The DI fuel pump 10 is an electromotive pump disposed in the subtank 7 that is accommodated in the first tank 2. The DI fuel pump 10 pressurizes the fuel in the subtank 7 to 500 kPa, for example, and directly supplies the pressurized fuel to the combustion chamber 6 of the engine 4 via a direct injection supply pipe 15 (i.e., hereafter designated as a "DI supply pipe 15") leading to a direct injection supply port 51 (i.e., hereafter designated as a "DI supply port 51") that is disposed on the first flange 50. In the fuel pump module 1 in one embodiment, it is configured that an amount of the fuel supplied from the DI fuel pump 10 to the engine 4 is greater than an amount of the fuel supplied from the PI fuel pump 20 to the engine 4. The DI fuel pump 10 comprises the suction part 12, a pump part 14, a motor part 16, a discharge part 18, and the like. The DI supply port 51 is equivalent to a "second supply port" in the claims.

The suction part 12 is disposed on a filter side (i.e. closer to the DI suction filter 13) of the DI fuel pump 10, and is connected to the pump part 14 of the DI fuel pump 10. The suction part 12 has the suction port 121. The suction port 121 allows communication between an inside of the DI suction filter 13 and an inside of the pump part 14. The suction port 121 is disposed at an away-from-axis position (i.e., a position that is different from a position of an axis of the DI fuel pump 10) and sends the fuel in the subtank 7 via the DI suction filter 13 to the pump part 14.

**DATA BLOCK**
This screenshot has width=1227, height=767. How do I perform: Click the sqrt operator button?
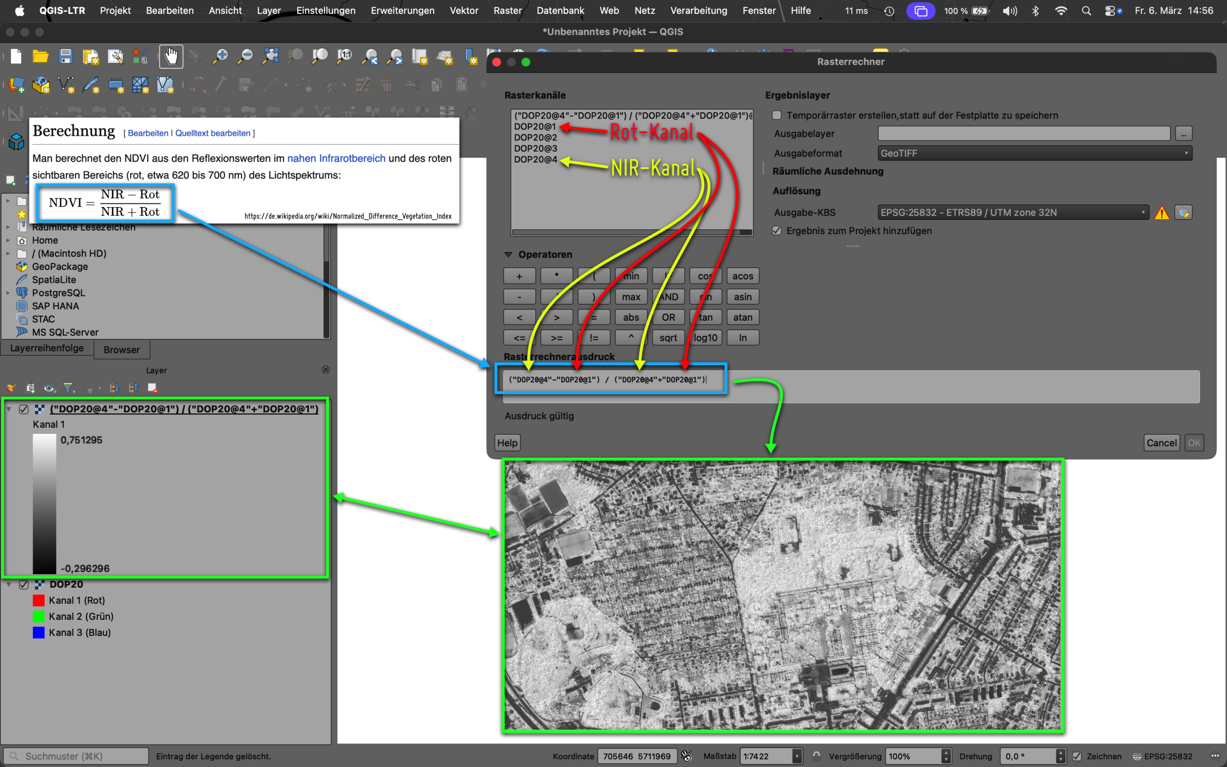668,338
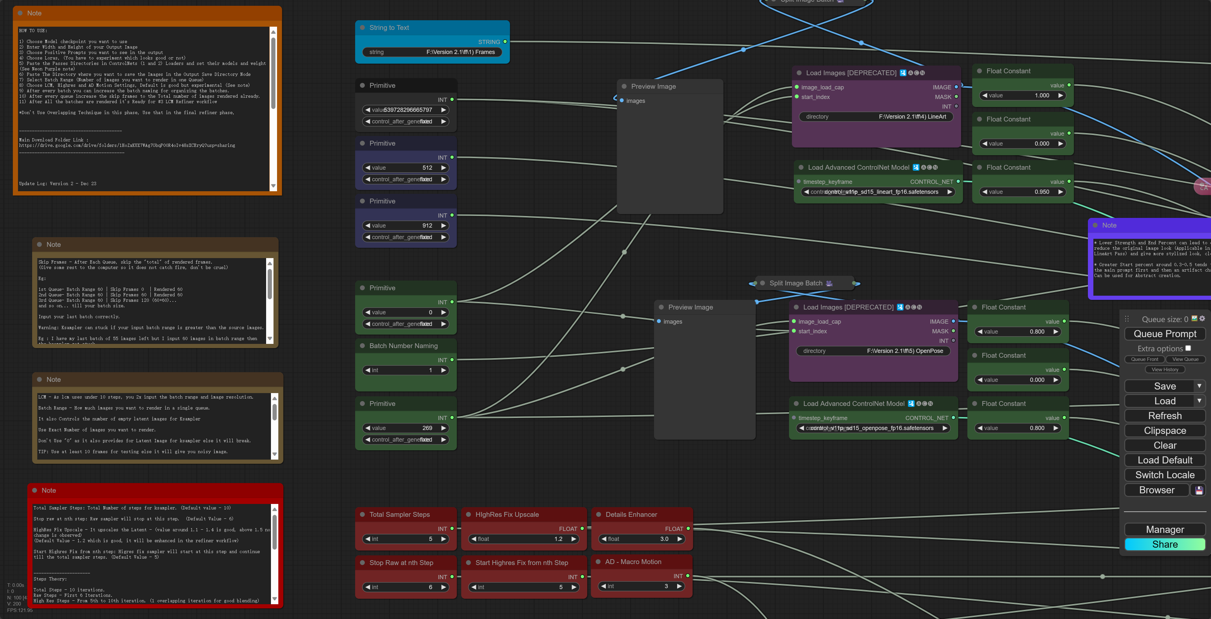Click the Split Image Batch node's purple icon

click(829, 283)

**PROBLEMS TO WORK ON**
A - Repeat the part of the fuel pump passage starting at "The suction part 12 is" and ending at "to the pump part 14.".
B - According to the fuel pump passage, what is the DI supply port 51 equivalent to in the claims?

**PER-TASK OUTPUTS**
A -
The suction part 12 is disposed on a filter side (i.e. closer to the DI suction filter 13) of the DI fuel pump 10, and is connected to the pump part 14 of the DI fuel pump 10. The suction part 12 has the suction port 121. The suction port 121 allows communication between an inside of the DI suction filter 13 and an inside of the pump part 14. The suction port 121 is disposed at an away-from-axis position (i.e., a position that is different from a position of an axis of the DI fuel pump 10) and sends the fuel in the subtank 7 via the DI suction filter 13 to the pump part 14.

B - It is equivalent to a "second supply port" in the claims.